Shen believes managers often misjudge the severity of diminished morale following a retrenchment. "Especially at the moment, during this global economic crisis as individuals and businesses and leaders catastrophise about the unprecedented decline in economic credit, I am seeing greater instances of staff members experiencing anxiety and stress and, consequently, disengaging with their values."
This has been particularly true in the financial and automotive manufacturing sectors. He urges line managers and employees who are upset about retrenchments to focus on tasks that remain within their control, such as helping clients or making good products.

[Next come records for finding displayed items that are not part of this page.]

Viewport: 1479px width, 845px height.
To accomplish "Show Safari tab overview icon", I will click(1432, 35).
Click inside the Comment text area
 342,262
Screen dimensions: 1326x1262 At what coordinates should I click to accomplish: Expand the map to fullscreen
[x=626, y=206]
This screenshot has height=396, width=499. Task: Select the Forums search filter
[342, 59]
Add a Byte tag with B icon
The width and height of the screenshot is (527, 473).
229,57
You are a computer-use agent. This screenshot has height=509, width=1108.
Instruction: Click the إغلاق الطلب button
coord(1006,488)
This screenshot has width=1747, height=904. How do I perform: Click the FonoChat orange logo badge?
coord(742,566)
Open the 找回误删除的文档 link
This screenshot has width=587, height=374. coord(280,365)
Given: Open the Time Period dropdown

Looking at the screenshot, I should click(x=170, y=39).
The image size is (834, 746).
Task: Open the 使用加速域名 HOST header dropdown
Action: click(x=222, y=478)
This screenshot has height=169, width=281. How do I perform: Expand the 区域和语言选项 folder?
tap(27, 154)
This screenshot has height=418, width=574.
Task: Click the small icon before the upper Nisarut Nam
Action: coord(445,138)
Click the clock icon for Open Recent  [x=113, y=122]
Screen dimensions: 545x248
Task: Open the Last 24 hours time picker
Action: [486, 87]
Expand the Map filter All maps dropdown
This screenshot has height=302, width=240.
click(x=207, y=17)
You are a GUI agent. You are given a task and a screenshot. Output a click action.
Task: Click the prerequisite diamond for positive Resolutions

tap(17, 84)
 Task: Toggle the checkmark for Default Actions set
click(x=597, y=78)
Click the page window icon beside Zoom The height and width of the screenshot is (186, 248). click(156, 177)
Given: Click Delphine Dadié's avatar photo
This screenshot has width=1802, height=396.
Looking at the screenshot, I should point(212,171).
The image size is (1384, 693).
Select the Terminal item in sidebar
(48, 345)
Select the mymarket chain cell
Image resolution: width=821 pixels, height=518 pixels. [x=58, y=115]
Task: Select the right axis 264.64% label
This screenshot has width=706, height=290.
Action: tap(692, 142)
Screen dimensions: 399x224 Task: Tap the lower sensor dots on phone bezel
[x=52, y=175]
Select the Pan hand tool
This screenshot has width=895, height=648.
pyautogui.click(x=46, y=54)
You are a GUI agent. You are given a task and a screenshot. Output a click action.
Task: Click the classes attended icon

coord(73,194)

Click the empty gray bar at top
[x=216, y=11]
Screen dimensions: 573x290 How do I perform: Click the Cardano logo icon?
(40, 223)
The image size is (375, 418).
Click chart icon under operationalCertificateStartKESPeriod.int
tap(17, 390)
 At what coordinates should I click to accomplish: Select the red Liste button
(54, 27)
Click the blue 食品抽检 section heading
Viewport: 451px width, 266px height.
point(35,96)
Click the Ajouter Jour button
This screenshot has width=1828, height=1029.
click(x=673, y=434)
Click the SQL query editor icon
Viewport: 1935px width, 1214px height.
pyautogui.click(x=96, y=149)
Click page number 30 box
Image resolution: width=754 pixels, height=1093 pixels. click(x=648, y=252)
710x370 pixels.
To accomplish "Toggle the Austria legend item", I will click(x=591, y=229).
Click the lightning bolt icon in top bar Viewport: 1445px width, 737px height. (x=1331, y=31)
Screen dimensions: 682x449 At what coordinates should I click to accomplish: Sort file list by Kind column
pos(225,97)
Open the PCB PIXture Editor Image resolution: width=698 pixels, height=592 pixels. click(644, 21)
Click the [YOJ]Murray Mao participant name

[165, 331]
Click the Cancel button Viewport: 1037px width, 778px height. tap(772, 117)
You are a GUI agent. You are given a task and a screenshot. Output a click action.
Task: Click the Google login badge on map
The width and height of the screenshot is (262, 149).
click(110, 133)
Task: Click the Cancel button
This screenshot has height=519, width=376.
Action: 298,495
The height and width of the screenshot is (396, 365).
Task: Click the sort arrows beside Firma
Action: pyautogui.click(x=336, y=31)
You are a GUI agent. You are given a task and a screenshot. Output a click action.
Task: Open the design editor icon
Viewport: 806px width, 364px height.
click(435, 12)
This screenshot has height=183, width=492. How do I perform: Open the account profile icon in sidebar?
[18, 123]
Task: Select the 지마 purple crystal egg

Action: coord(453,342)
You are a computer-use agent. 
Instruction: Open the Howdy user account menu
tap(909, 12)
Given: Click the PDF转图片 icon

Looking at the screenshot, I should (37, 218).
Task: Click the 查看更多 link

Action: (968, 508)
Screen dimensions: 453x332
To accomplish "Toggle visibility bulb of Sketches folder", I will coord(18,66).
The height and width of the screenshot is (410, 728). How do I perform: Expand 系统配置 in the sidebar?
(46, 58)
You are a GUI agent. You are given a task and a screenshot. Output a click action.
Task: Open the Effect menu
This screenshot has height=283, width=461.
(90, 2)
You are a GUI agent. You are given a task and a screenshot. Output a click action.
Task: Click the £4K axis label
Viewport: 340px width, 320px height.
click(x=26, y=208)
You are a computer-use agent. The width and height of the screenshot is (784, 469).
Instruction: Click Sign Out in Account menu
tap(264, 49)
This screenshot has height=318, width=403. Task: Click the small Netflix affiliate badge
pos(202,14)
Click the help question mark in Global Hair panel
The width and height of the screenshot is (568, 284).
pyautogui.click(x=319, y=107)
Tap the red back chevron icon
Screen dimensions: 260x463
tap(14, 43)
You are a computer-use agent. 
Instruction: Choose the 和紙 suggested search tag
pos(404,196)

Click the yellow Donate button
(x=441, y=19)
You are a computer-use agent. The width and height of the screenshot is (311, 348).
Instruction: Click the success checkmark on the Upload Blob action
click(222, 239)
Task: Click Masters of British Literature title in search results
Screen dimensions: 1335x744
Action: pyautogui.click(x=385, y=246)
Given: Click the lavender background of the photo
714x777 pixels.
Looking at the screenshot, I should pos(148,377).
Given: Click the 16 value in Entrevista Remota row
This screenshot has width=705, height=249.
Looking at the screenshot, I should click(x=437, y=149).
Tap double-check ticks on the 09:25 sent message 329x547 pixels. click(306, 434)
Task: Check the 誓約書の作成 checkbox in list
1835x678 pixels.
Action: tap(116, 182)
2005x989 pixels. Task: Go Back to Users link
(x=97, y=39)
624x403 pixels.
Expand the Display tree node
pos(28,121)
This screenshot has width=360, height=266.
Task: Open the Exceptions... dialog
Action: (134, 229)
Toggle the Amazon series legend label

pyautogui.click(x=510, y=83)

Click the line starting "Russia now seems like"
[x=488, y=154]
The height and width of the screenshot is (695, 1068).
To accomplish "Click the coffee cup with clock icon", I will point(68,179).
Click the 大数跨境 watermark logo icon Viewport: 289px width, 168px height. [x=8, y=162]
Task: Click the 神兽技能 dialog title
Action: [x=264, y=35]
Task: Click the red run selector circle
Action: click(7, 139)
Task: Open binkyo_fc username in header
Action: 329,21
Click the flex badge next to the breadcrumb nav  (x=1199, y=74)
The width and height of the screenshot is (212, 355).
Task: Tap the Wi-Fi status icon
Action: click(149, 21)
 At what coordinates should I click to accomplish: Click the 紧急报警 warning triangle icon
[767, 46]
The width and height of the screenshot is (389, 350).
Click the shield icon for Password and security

Shen says people should trust their instincts when making decisions. Many problems can be resolved empirically - how much weight can a steel beam support, for example - but some matters can be resolved best with emotional IQ, not spreadsheets. "We have gut feelings for a very good reason," he says.
While the two psychologists understand financial imperatives sometimes leave no option but to lose staff, they emphasise that managers need to recognise the long-term consequences.
"A lot of the problems we see during a recession are not necessarily linked to credit but [are] often a function of poor management during difficult times," Moss says.
He says it is possible for companies to produce modelling that would provide a glimpse of the psychological effects of downsizing but few organisations perform that analysis.
Managers often understand at a theoretical level that their actions can affect lives and hurt morale but often suppress those emotions, further distancing themselves from staff, he says.
Similarly, employees often change their behaviour and, instead of doing what is best for the company, simply do what they feel they must to keep their jobs. Creativity, innovation and productivity vanish - just when a company needs them most.
Importantly, Moss says, the deterioration in a business following a round of retrenchments often initiates its own cycle of problems.
"Further downsizing is usually required about a year or so later," he says.